Adına gerçekten hukukçu diyebileceğimiz kim varsa şaşkın ve bir
hukuk devletinde böyle bir şey olamayacağını söylüyor. Düşünün,
katil adayları, iktidar aleyhine bazı gösterilere-göstericilere
tüfek, tabanca, satır, bıçakla saldırıp suç işledikleri,
yaraladıkları veya cinayet işledikleri takdirde
“bunlar 15 Temmuz isyanı gibiydi”
diyecek ve yargılanamayacaklar. Seçimlere OHAL
ile
Bunun anlamı, özetle: İktidar milis kuvvetleri hazırlıyor. Devletin
resmi polisi, jandarması, ordusu var mı var. Peki, bu KHK ile
yaratılacak çetelerin anayasada, yasada yeri var mı, yok.

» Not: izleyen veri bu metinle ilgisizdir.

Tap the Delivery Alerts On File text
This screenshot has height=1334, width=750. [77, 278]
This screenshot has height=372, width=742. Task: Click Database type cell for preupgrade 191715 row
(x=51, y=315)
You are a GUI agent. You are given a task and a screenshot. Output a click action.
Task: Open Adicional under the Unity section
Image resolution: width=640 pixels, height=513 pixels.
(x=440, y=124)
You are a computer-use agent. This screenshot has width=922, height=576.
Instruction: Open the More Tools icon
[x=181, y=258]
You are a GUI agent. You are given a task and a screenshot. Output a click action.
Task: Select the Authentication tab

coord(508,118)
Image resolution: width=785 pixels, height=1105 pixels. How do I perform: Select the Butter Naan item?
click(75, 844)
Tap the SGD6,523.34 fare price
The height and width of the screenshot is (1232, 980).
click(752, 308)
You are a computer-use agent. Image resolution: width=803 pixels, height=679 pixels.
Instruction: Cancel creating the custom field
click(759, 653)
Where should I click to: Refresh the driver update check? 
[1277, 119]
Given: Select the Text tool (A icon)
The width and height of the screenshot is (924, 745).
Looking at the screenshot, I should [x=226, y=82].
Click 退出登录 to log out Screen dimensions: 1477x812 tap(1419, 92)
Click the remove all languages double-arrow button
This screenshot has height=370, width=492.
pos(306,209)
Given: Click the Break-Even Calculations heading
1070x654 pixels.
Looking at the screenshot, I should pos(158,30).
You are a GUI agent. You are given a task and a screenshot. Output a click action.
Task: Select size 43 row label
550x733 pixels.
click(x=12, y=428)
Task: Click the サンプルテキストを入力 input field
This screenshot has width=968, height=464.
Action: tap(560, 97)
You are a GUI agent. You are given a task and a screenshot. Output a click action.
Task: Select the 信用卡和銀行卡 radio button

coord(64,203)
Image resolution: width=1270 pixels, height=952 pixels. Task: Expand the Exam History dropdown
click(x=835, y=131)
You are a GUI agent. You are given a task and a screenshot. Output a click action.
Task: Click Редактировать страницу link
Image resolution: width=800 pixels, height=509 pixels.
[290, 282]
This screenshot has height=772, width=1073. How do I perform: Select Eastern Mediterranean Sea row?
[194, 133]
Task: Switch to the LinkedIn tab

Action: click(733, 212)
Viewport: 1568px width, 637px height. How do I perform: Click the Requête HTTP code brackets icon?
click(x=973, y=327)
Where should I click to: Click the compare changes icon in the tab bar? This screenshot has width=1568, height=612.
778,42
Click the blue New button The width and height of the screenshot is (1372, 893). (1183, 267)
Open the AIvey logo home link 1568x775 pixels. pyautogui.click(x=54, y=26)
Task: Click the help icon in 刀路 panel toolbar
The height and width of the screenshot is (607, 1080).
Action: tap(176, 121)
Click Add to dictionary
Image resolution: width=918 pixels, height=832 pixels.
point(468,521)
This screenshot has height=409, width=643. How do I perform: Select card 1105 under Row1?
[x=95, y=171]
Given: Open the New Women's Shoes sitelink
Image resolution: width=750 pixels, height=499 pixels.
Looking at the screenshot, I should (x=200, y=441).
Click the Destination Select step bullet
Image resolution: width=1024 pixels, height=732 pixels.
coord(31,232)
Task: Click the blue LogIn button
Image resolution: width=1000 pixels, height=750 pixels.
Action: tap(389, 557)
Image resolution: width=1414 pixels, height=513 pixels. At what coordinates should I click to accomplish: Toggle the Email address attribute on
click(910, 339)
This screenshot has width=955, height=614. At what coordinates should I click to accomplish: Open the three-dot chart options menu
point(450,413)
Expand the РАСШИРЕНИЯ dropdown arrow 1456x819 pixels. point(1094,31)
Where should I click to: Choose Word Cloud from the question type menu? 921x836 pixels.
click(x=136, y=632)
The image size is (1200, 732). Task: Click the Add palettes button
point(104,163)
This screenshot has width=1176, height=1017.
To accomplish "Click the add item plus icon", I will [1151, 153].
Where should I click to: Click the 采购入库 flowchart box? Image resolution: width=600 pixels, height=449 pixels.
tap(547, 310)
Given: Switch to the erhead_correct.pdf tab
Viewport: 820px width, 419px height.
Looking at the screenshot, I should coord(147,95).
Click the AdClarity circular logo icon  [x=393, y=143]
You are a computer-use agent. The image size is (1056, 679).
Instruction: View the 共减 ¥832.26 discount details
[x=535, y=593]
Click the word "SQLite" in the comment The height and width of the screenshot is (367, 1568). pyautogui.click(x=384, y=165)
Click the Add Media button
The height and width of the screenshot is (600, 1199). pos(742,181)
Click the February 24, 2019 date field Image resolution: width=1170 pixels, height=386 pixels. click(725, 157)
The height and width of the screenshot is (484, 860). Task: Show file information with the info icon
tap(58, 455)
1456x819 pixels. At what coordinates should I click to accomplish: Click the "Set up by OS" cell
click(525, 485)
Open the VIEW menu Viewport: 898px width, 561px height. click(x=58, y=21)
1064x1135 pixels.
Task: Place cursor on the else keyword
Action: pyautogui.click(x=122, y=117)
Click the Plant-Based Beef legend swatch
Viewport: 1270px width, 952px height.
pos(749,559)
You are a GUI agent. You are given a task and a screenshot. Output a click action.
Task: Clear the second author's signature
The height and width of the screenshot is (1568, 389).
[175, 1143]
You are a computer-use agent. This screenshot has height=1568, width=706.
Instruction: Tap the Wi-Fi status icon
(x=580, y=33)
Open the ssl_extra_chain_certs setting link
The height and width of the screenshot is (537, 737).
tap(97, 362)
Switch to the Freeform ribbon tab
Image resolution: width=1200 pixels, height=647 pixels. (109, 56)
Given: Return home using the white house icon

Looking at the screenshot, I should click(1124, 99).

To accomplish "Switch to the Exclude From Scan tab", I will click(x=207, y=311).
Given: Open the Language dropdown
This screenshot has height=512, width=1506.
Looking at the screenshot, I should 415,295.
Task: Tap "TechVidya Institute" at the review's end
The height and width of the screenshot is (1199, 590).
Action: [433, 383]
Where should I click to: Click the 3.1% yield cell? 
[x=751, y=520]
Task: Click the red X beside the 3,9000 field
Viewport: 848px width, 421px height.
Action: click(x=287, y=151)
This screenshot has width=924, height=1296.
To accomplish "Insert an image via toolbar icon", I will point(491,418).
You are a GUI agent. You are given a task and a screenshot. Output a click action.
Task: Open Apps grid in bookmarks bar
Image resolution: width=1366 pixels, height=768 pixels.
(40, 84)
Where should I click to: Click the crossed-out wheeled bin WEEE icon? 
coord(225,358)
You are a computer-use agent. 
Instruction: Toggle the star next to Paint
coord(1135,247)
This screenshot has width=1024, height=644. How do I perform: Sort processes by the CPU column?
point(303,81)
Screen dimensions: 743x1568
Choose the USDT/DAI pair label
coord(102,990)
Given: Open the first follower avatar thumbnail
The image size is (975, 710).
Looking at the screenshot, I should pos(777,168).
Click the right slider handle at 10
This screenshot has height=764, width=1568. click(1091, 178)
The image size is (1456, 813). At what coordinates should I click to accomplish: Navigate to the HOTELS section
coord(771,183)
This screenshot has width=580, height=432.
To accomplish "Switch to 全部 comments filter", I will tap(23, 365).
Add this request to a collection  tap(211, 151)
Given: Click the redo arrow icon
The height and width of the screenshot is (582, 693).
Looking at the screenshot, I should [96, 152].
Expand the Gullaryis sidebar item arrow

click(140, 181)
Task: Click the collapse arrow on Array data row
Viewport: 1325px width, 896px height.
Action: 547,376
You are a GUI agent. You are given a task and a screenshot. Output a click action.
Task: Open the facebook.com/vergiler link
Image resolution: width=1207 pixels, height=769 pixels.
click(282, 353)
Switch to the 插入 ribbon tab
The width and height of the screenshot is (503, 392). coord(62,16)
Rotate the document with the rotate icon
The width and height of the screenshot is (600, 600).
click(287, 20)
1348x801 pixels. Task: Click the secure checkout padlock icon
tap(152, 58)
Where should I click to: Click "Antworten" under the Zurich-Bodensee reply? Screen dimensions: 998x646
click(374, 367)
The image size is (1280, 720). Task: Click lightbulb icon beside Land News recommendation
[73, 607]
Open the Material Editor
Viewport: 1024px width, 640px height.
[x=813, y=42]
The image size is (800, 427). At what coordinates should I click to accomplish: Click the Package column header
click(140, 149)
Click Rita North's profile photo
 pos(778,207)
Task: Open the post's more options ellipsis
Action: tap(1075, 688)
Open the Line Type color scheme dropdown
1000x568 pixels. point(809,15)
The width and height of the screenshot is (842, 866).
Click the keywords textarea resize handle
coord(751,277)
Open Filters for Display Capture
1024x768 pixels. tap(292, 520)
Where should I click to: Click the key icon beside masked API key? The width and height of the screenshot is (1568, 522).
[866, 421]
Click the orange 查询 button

Şunu varsayabiliriz, KHK’ler ve onlara işlerlik
kazandıran OHAL kalkmayacak... En azından, eğer zamanında
yapılacaksa, 2019 Kasım’ı Cumhurbaşkanlığı ve milletvekilliği
seçimlerine kadar, OHAL ve KHK ile yönetecekler ülkeyi.. İktidar,
savcı ve mahkemelerinin “evet bu terör suçudur” diyecekleri her
şeyi kapsayacaktır bu madde.
Ve bu süre içinde örneğin hukuksuzluklar protesto mu edilecek,
gösteriler mi yapılacak, yoksa yürüyüşler mi... İktidarın
milisleri, üyeleri veya kendisini onlardan sananlar “vay, tıpkı 15
Temmuz FETÖ’cüleri, darbeciler gibi hükümetim aleyhine kalkışma
ha...” diyerek öldüresiye saldırabilecekler. Ve KHK gereği hiçbir
suçlamaya maruz kalmayacaklar. Yurttaş güvenliği
sıfırlandı
Dikkat edin, yukarıda milis üyeleri falan dedim aynı zamanda. Bu şu
demek: Bu “milis” kuvvetler, durumdan vazife çıkaracaklar
olabileceği gibi, iktidarın yandaşlarının da örgütleyeceği,
kışkırtıcılık yapabilecek veya bizzat maaşlı katil adayların...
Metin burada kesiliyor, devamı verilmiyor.